Не знаю, уцелела ли «летопись» после моего ухода из школы. А если она и теперь хранится в каком-нибудь архиве, то в ней должны быть две любопытные странички, покрытые не только записями, но и копотью. Это две страницы «летописи», лежавшей на столике воспитателя открытой в ночь, когда в школе возник пожар и спальню заволокло дымом. Проснувшийся из-за этого дежурный воспитатель растерялся и в ужасе бежал, так что его самого пришлось искать в дыму; ребята же крепко спали и проснулись только тогда, когда жившая рядом заместительница заведующего разбудила их и, скомандовав властно и спокойно, как всегда, встать и одеться, вывела их в полном порядке на лестницу. Кстати сказать, никакой паники при этом не возникло: кое-какая дисциплина в школе к этому времени уже была установлена. «Летопись» вынесли с собой ученики. Вряд ли они это сделали бы, если бы она была кондуитом.
7. «Всякое знание превращать в деяние»
Не надо полагать, что тогда у меня или у моих сотрудников была какая-нибудь уже сложившаяся или откуда-нибудь заимствованная система педагогических или методических взглядов и приемов. Нет, от суворовской «науки побеждать» не так-то легко было добраться до педагогики, до методики обучения. Но за семь первых лет пребывания в различных учебных заведениях Петербурга и за семь последующих лет упоенной воспитательско-преподавательской работы в Стрельне, сопровождаемых упорным штудированием педагогической и методической литературы, кое-что у меня накопилось. Суворов уже начал преломляться через эту практику и литературу в ряд основных воспитательских и преподавательских приемов, при выработке которых очень важную роль играло и то, что может быть названо педагогическим чутьем. Им-то мы, педагоги школы Достоевского, и пользовались в нашей работе, оно-то и помогало нам разобраться в наших ошибках и находить верные пути. А таким чутьем должен обладать по своей специальности не только художник, скульптор, музыкант, поэт, писатель, но и любой практический работник, чтобы успешно оперировать в своей области. Должен обладать им и педагог, потому что педагогика — это прежде всего искусство, и здесь поэтому особое чутье, граничащее с интуицией, чувство меры и особенностей материала играют очень важную роль. Принципы — принципами, а
[здесь в рукописи автора пропущена страница]
ствии я пришел. Это звучит парадоксально, утрированно, но это очень полезно и практично как рабочая гипотеза. Она мне всегда помогала находить верные пути, когда я в своей работе набивал себе шишки или делал глупости.

--------------------------------

▸ ЧТО НУЖНО СДЕЛАТЬ:
a) Кто, согласно отрывку о школе Достоевского, разбудил ребят во время пожара?
b) Перечислите людей искусства, которые, по словам отрывка, должны обладать чутьем по своей специальности.
c) Перепишите из отрывка без изменений фрагмент между словами «Не знаю, уцелела» и «она была кондуитом.» включительно.
Записи для работы не понадобятся.

--------------------------------

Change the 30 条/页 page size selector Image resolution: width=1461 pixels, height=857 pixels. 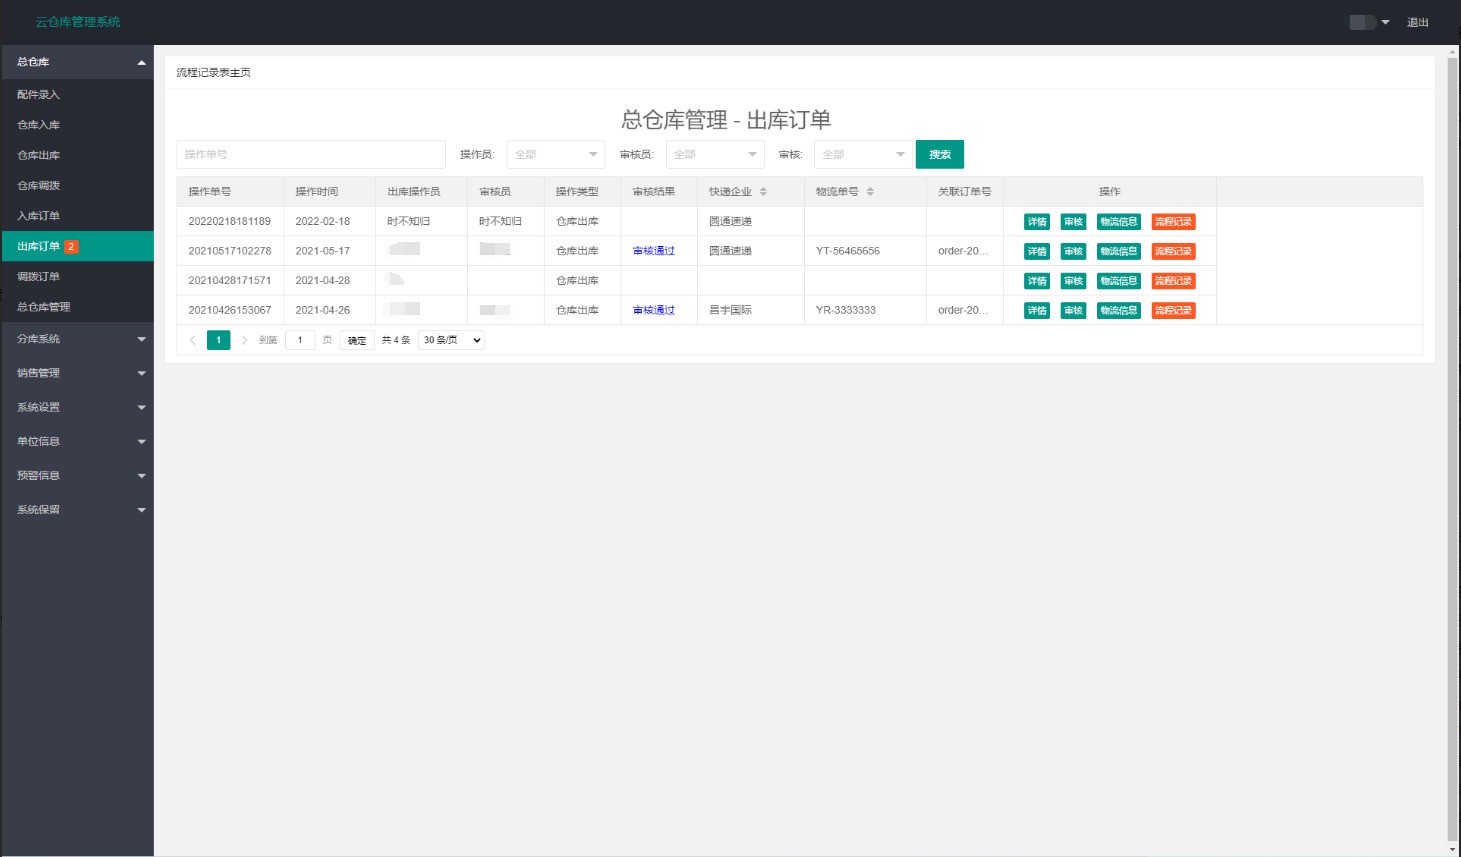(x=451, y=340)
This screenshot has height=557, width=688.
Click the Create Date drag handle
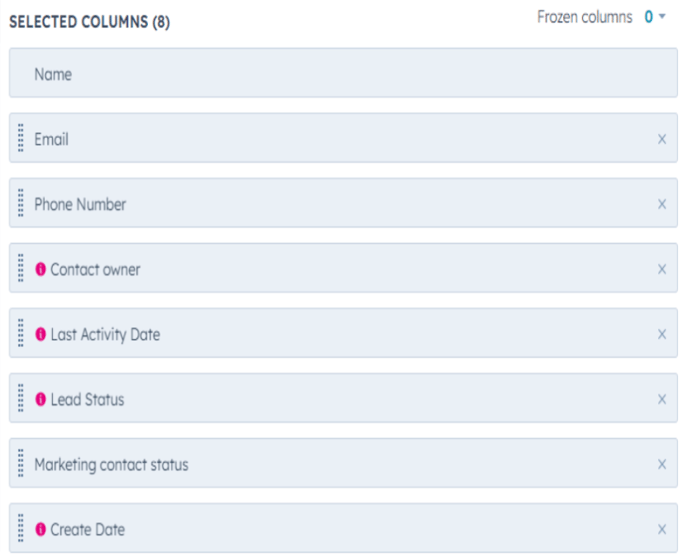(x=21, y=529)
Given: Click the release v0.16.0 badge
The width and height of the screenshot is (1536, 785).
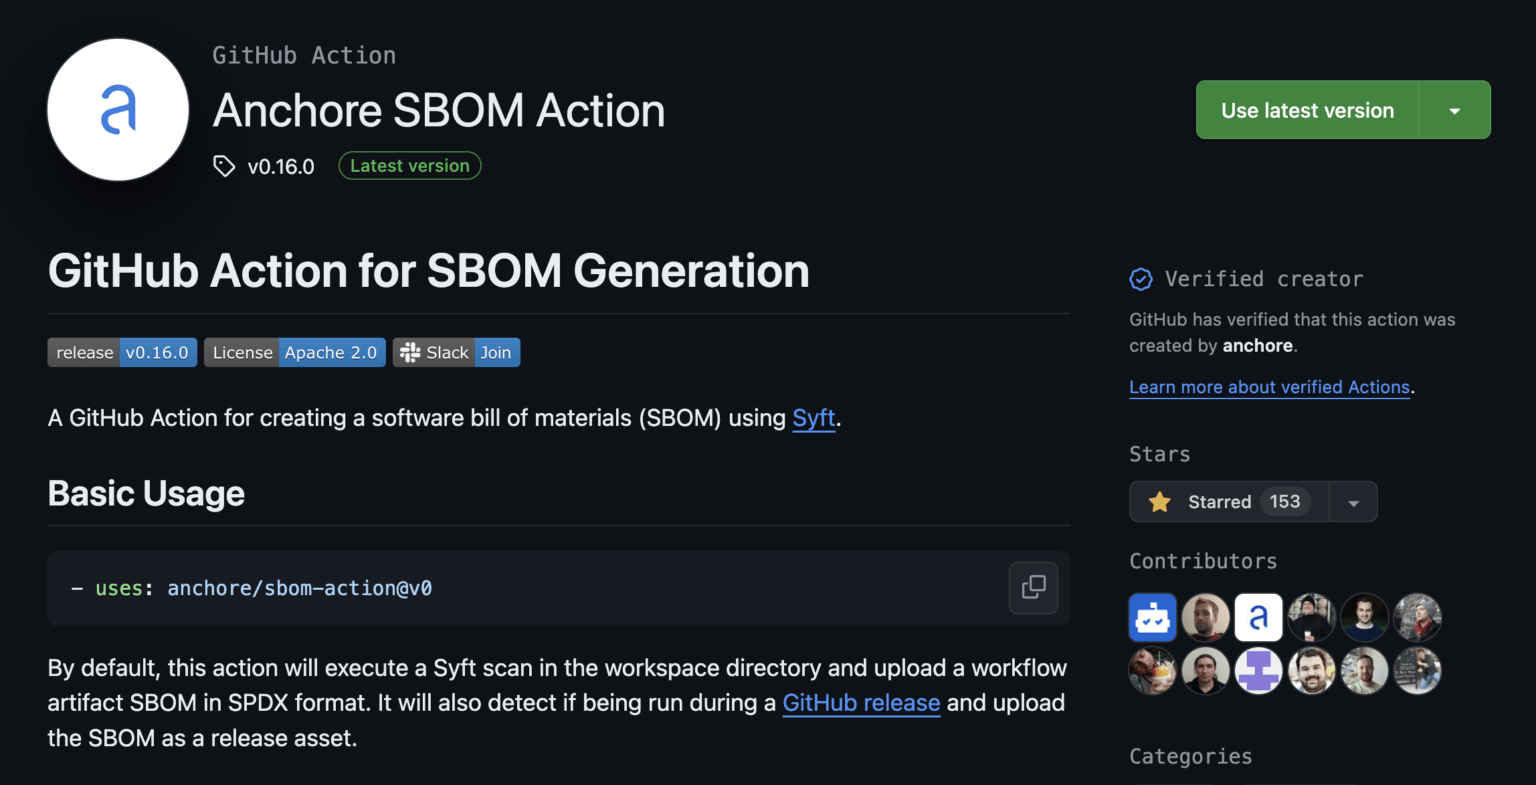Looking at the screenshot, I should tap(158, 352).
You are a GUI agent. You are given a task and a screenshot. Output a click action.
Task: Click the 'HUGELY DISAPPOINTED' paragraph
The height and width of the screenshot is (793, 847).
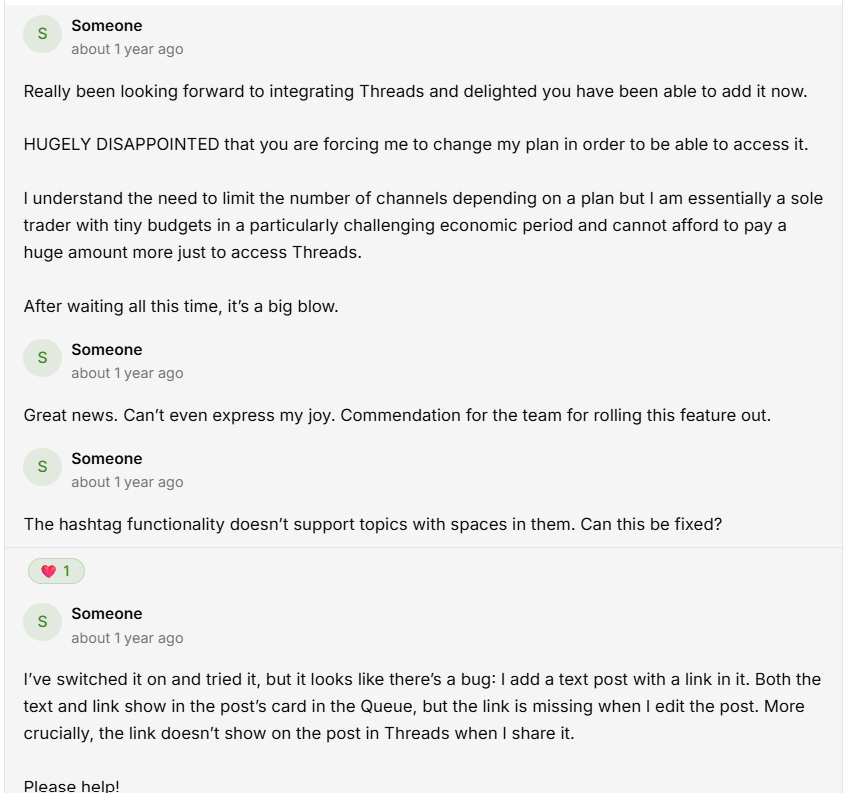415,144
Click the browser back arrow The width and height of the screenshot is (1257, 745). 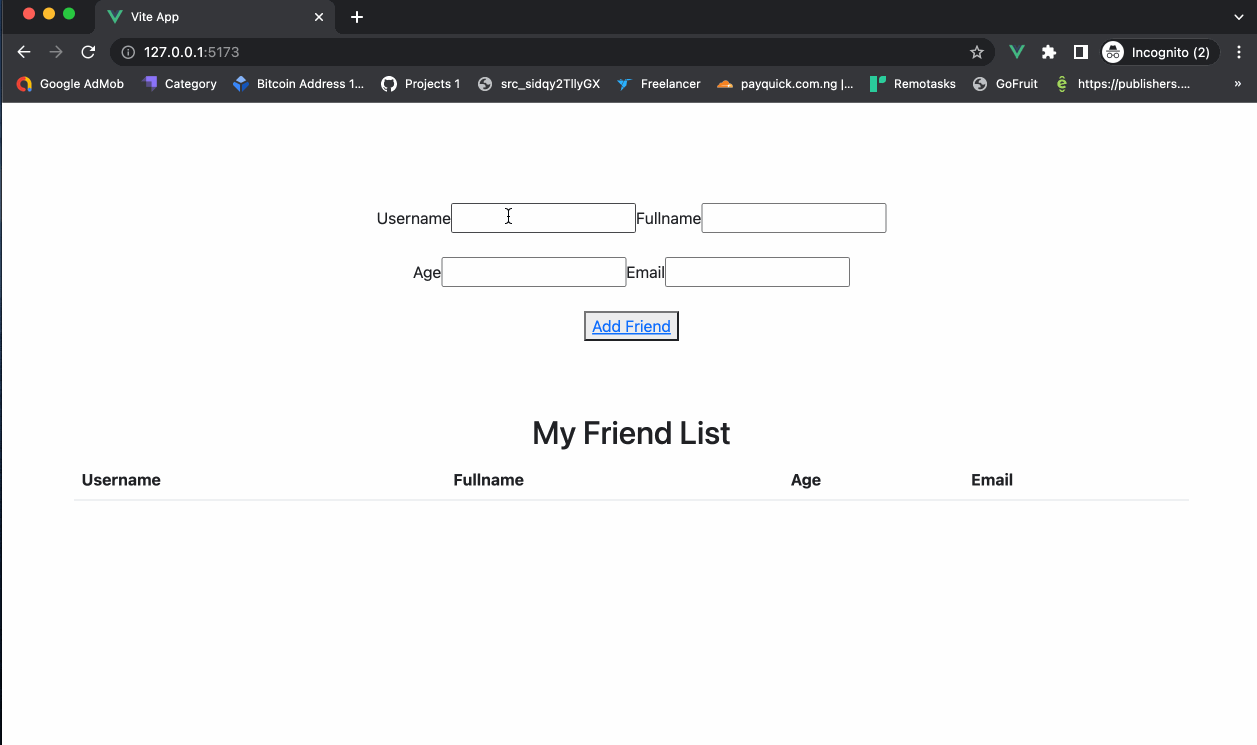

--------------------------------

▸ СПИСОК ОТВЕТОВ:
a) Заместительница заведующего, которая жила рядом.

b) Художник, скульптор, музыкант, поэт, писатель.

c)
Не знаю, уцелела ли «летопись» после моего ухода из школы. А если она и теперь хранится в каком-нибудь архиве, то в ней должны быть две любопытные странички, покрытые не только записями, но и копотью. Это две страницы «летописи», лежавшей на столике воспитателя открытой в ночь, когда в школе возник пожар и спальню заволокло дымом. Проснувшийся из-за этого дежурный воспитатель растерялся и в ужасе бежал, так что его самого пришлось искать в дыму; ребята же крепко спали и проснулись только тогда, когда жившая рядом заместительница заведующего разбудила их и, скомандовав властно и спокойно, как всегда, встать и одеться, вывела их в полном порядке на лестницу. Кстати сказать, никакой паники при этом не возникло: кое-какая дисциплина в школе к этому времени уже была установлена. «Летопись» вынесли с собой ученики. Вряд ли они это сделали бы, если бы она была кондуитом.